▶ [DIRECTIVE]: Quote the rows below word for word, leaving out the pictures.
== LISTING
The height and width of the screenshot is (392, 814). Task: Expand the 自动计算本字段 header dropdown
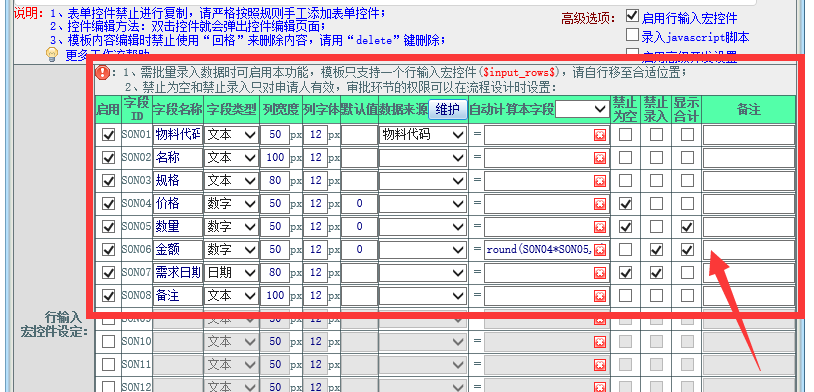click(582, 109)
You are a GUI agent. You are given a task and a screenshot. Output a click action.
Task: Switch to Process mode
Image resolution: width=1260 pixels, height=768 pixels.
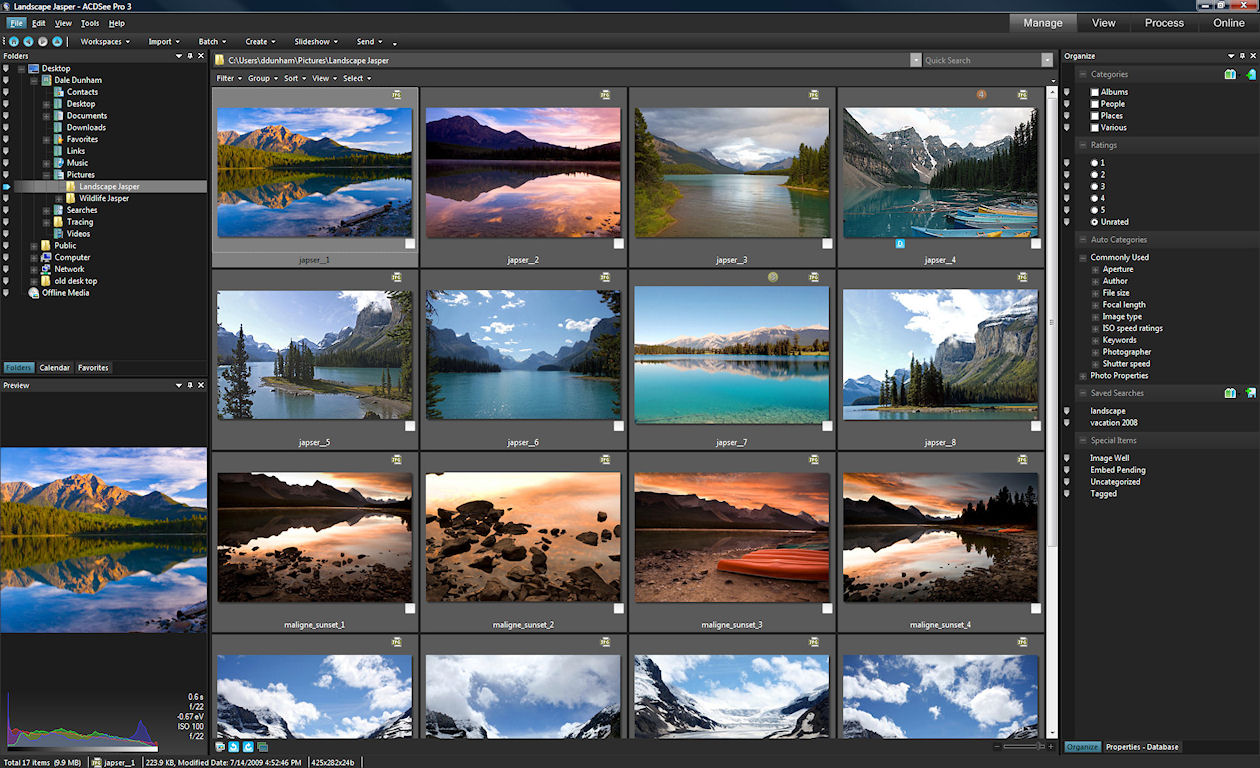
====
▶ [SOLUTION]:
The height and width of the screenshot is (392, 814). Task: Expand the 自动计算本字段 header dropdown
click(582, 109)
You are a GUI agent. You are given a task and a screenshot. Output a click action.
Task: Switch to Process mode
Image resolution: width=1260 pixels, height=768 pixels.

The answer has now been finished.